Design and Optimisation of Mechanical Solution for high speed components in packaging machines

In the 1980’s a small artisan company starts to produces robot for packaging, equipped with rechargeable batteries and a feeler, which turned autonomously around pallets of any size, applying stretch film to stabilize the load. This innovative idea was later patented and widespread all over the world. Soon the company became well known as a world leader in semi–automatic machines for the application of stretch film for stabilizing pallet loads, developing a number of other machines to join the robot including: rotating tables, horizontal wrapping machines for elongated products, a ranges of shrink film packaging machines and taping machines. These automatic systems and machines are able to stabilize pallet loads with stretch film capable of catering for up to 100 pallets per hour, thanks to a range of high-tech solutions with excellent levels of productivity. The commercial success for every packaging machine is directly related to a correct balance between costs of equipments (as low as we can) and efficiency in processes (as high as it is possible). Regarding this second aspect, during the last years, the sector noticed a progression of technical solutions toward faster and faster machines.
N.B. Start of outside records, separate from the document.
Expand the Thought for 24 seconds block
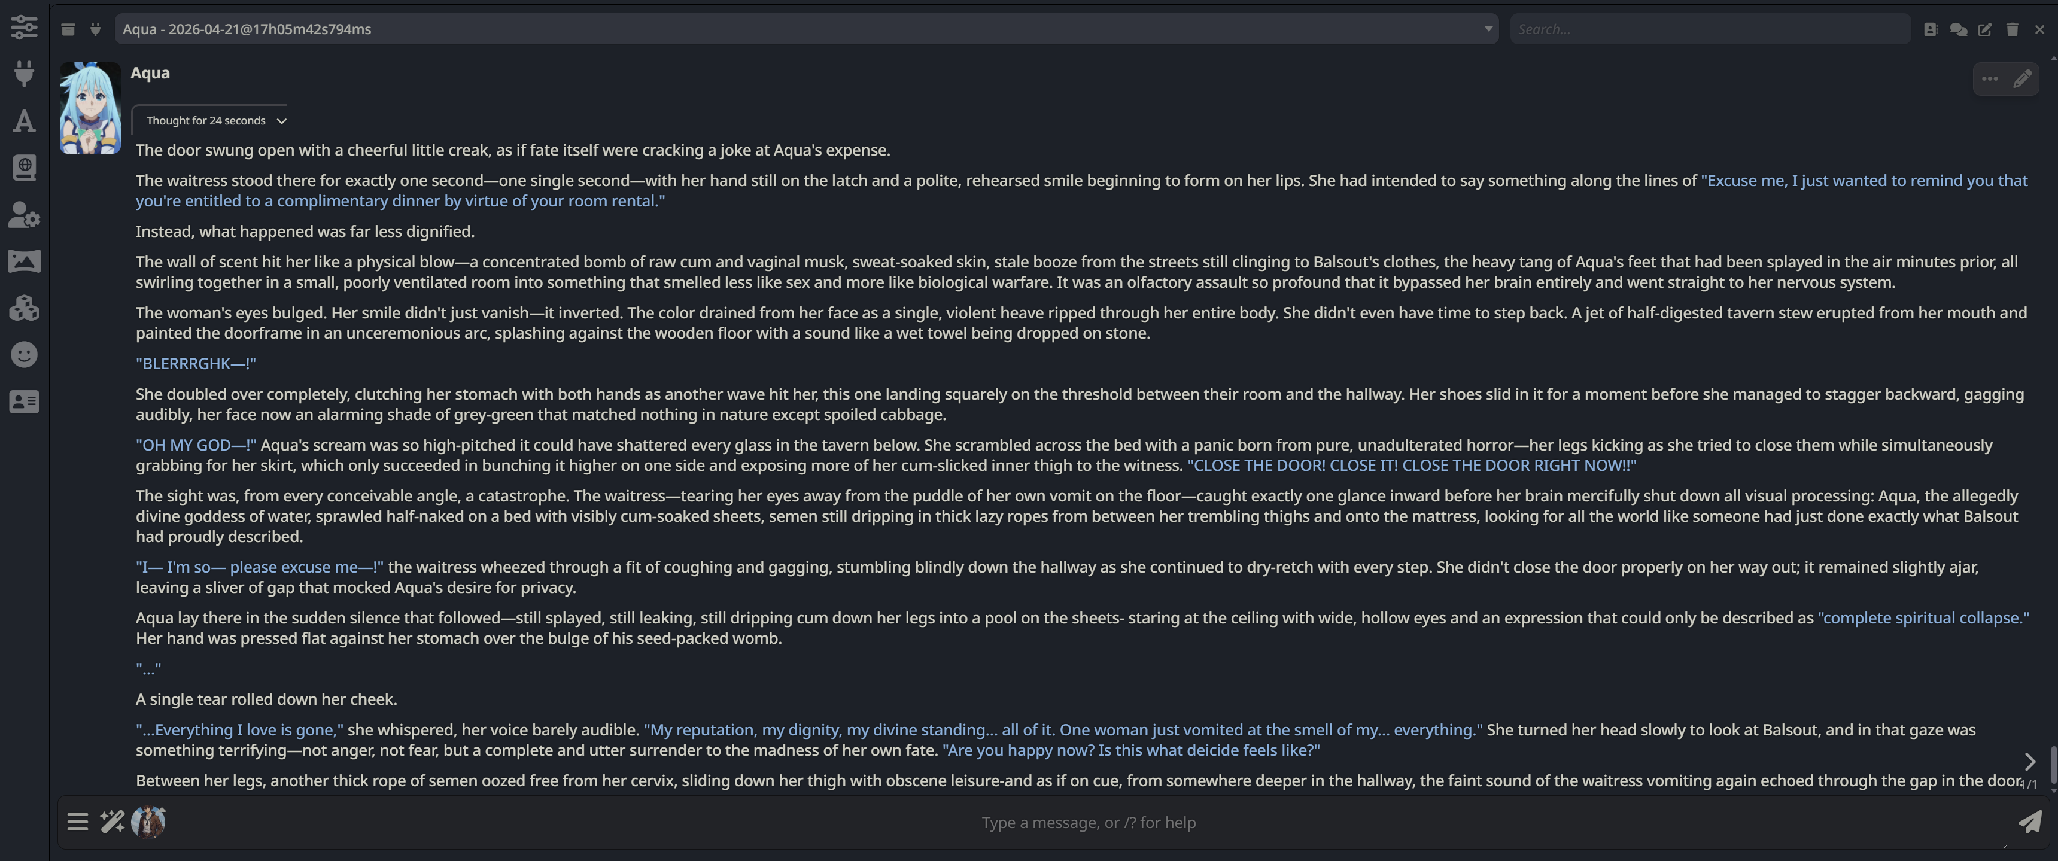Image resolution: width=2058 pixels, height=861 pixels. (214, 121)
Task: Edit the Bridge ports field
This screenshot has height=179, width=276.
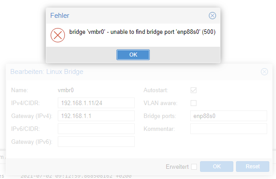Action: (228, 116)
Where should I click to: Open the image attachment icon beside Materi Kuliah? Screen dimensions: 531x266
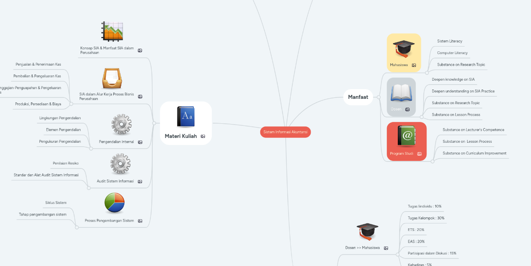coord(203,137)
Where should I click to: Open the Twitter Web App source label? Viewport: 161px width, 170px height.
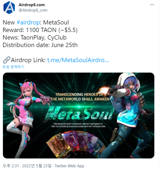[69, 166]
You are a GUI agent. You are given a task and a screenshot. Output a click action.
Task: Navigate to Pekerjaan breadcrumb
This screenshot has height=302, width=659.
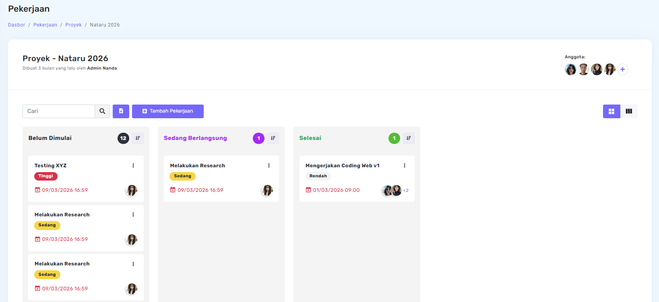[x=45, y=25]
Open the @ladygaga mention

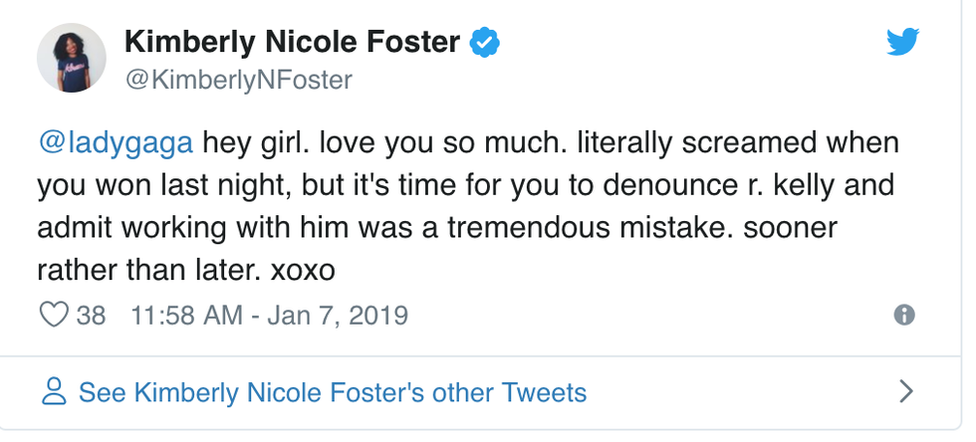115,142
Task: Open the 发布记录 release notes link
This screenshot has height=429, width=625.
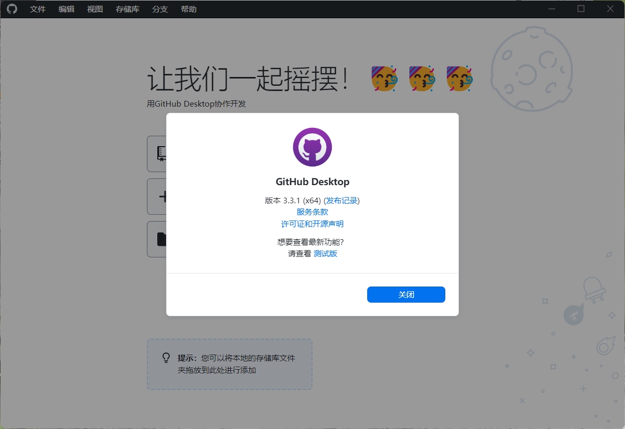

From an engineering point of view, one of the simplest way to speed up a machine is to take particular care to reduce inertial masses. This result can be obtaining modifying geometry or changing the material. This study is focused on the redesign and the optimisation of a pretension roller for the stretching of elastic film and the deposition on pallet. The pretension roller is a fundamental component inside the semi-automatic packaging machine permitting, coupled with other rollers, to accurately calibrate the ratio of stretching for the elastic film (reducing wastes of film), but also the wrapping up pressure on the pack (assuring the stability of pallet and the integrity of goods during the packaging process). Linear and non linear FEM analysis were used together with a theoretical modelling of physical conditions for the pretension roller. The hypothesis to substitute steel with aluminium was considered and accepted. A reduction in thinness and new solutions to guarantee the same level of friction on surface were taken in count.